### The tasks:
1. From the pandas question, repeat word for word the passage that begins with the words containing "In the actual" and ends with "them and merge.".
2. Pick out every line of the listing that contains the string "pyautogui", matching case exactly.

### Provided text:
Create and Merge Pandas Dataframes in loop - pandas
I need to read in bunch of i/p dataframes based on some conditions and then merge them and finally create dataframes as 'merge_m0', 'merge_m1', 'merge_m2' and so on.
In the actual code, I need to read about 20 dataframes. But, for simplicity and ease of understanding, I'm creating 3 dataframes and using a for loop to read them and merge.
#INPUT: Sample input dataframes df0, df1 &df2
df0=pd.DataFrame({'id':[100,101,102,103],'m0_val_mthd':[1,8,25,41],'name':['AAA','BBB','CCC','DDD'],'m0_orig_val_mthd':[2,3,4,5]})
df1=pd.DataFrame({'id':[100,104,102,103],'m1_val_mthd':[1,8,10,25],'name':['EEE','FFF','GGG','HHH'],'m1_orig_val_mthd':[2,3,4,5]})
df2=pd.DataFrame({'id':[100,104,102,103],'m2_val_mthd':[1,8,10,25],'name':['III','JJJ','KKK','LLL'],'m2_orig_val_mthd':[2,3,4,5]})

### Data records:
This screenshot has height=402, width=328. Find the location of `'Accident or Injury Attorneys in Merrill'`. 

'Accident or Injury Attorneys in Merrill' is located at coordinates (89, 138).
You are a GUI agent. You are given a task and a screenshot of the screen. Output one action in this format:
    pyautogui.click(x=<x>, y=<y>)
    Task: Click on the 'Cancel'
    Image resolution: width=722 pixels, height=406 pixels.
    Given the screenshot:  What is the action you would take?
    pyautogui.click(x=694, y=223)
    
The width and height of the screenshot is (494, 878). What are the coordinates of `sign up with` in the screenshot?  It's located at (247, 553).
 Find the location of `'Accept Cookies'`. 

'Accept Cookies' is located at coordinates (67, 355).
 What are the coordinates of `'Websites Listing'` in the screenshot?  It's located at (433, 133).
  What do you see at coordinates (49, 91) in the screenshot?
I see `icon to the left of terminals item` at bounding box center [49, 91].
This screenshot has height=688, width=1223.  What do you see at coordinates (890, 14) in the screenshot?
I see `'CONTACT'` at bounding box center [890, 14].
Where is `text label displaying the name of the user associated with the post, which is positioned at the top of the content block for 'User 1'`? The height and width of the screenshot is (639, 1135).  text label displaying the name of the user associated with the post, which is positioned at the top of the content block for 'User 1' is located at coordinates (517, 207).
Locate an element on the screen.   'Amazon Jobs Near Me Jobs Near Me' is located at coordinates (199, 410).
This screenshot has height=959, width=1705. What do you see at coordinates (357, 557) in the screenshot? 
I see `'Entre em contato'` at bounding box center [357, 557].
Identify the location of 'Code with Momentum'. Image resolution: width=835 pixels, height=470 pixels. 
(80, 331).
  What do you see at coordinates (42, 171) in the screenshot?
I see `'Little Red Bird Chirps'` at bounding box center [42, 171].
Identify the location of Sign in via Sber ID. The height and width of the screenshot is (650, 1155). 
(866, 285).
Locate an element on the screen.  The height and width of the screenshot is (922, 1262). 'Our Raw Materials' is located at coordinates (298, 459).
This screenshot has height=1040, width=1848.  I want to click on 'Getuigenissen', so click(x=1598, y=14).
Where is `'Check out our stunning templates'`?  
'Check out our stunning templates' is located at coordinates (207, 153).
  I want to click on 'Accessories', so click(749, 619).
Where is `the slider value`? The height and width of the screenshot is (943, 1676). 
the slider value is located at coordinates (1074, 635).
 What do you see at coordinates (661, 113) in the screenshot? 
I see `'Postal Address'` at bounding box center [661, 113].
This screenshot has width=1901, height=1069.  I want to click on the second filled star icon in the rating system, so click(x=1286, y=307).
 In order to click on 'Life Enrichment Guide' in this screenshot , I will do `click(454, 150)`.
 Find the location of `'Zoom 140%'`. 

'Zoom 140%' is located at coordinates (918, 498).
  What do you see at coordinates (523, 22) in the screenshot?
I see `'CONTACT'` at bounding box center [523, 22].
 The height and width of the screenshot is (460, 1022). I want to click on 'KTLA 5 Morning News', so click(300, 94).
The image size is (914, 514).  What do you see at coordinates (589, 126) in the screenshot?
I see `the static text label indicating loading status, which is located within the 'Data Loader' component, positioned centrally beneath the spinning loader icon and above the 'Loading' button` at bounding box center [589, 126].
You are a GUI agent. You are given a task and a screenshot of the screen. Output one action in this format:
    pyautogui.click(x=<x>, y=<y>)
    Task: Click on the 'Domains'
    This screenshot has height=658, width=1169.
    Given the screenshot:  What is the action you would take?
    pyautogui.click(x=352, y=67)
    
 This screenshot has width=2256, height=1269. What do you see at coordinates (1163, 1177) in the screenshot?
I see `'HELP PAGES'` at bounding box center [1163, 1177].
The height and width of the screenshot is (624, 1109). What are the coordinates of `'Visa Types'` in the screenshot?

### Response list:
1.
In the actual code, I need to read about 20 dataframes. But, for simplicity and ease of understanding, I'm creating 3 dataframes and using a for loop to read them and merge.

2.
    pyautogui.click(x=<x>, y=<y>)
    pyautogui.click(x=694, y=223)
    pyautogui.click(x=<x>, y=<y>)
    pyautogui.click(x=352, y=67)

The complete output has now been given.